Guerraoui considers the government’s proposal to regulate fuel prices illegal and a potentially negative impact on the economy.
By Mohammed Amine Benabou
Rabat – There is mounting tension between Lahcen Daoudi, Morocco’s minister of public affairs and governance, and Driss Guerraoui, the Competition Council president.
Following a conference held by the council on February 14, Driss Guerraoui expressed surprise over Lahcen Daoudi’s refusal to provide him with the government’s study on regulating oil prices.
Daoudi stated that it is not the responsibility of government institutions to hold MPs accountable. The role of these bodies, he said, is to consult but not to evaluate.
Daoudi has reportedly caused the tension with Guerraoui by claiming the report is confidential.
Another cause of the tension was Daoudi’s refusal to attend an ad hoc meeting requested by Guerraoui to discuss with Lahcen Daoudi the legality of price capping, after Daoudi had consulted with the General Secretariat.
Guerraoui said in a press interview that the government’s decision was illegal. He said it does not comply with the requirements of Article 4 of the Law on Freedom of Price and Competition.
Under the law, the administration may “take temporary measures against excessive price increases or decreases caused by exceptional, catastrophic or manifestly unusual market conditions in a sector after consulting the Competition Council.”

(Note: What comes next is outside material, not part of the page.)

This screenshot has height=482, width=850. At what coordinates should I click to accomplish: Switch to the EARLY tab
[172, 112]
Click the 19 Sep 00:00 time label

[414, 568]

Legally, the government could only cap oil prices for a six-month period, and only a one-time extension is allowed.
Guerraoui claimed he received only one document containing fuel company revenues from the liberalization of fuel prices in 2015 to 2018. He said he wants to know “the basis on which the government made the decision.”
He argued that the document was insufficient and that it is legally imperative that all administrations and institutions provide all documents requested by council.
In a an interview with Moroccan outlet Al3omk, Guerraoui stated that he considers the measures “insufficient and inefficient” economically, competitively, and for social equality.
He added that the same decision to cap prices, effective December 2014 through December 2015, proved unsuccessful.
Daoudi said Morocco would begin regulating fuel prices “between the end of February and mid-March.”